● **Brief**
Wherever the listing has a line with the string "agent", copy that line out.

= Beginning of Section =

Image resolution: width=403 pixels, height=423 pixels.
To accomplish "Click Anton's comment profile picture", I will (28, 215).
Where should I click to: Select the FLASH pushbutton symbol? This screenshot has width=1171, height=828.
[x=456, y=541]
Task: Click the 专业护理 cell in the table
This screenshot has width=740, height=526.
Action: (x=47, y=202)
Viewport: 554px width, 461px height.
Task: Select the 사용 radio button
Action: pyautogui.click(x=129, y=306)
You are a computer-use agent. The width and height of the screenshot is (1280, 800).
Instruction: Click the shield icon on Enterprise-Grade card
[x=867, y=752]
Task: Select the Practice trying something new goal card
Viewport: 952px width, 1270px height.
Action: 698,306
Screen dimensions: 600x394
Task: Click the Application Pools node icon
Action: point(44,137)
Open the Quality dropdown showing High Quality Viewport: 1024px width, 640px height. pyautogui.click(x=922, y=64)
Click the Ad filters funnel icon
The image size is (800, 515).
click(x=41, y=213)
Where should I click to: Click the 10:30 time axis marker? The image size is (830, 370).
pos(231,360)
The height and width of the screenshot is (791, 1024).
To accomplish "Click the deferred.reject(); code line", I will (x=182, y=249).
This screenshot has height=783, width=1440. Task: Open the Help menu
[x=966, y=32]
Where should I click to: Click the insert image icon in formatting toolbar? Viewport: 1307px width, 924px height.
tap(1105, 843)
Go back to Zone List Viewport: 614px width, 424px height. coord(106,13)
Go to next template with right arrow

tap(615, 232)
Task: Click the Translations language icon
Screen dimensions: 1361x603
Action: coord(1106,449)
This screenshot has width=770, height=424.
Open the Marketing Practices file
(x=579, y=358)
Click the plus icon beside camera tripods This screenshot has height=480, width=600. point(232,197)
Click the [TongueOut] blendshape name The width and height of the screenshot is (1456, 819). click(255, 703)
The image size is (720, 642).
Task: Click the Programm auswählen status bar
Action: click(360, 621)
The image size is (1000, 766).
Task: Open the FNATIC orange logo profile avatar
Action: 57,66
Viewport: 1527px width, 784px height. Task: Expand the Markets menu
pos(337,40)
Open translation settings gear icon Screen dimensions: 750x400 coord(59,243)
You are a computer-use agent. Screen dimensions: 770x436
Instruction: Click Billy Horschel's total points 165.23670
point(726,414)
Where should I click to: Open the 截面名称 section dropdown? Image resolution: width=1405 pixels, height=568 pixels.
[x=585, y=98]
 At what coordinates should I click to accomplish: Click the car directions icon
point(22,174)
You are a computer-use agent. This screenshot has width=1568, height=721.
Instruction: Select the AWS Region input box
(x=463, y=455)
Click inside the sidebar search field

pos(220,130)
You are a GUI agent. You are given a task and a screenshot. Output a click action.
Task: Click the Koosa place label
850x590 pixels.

= End of Section =

● **Answer space**
You are a computer-use agent. The width and height of the screenshot is (1280, 800).
You are a computer-use agent. Screen dimensions: 770x436
You are a computer-use agent. This screenshot has width=1568, height=721.
You are a GUI agent. You are given a task and a screenshot. Output a click action.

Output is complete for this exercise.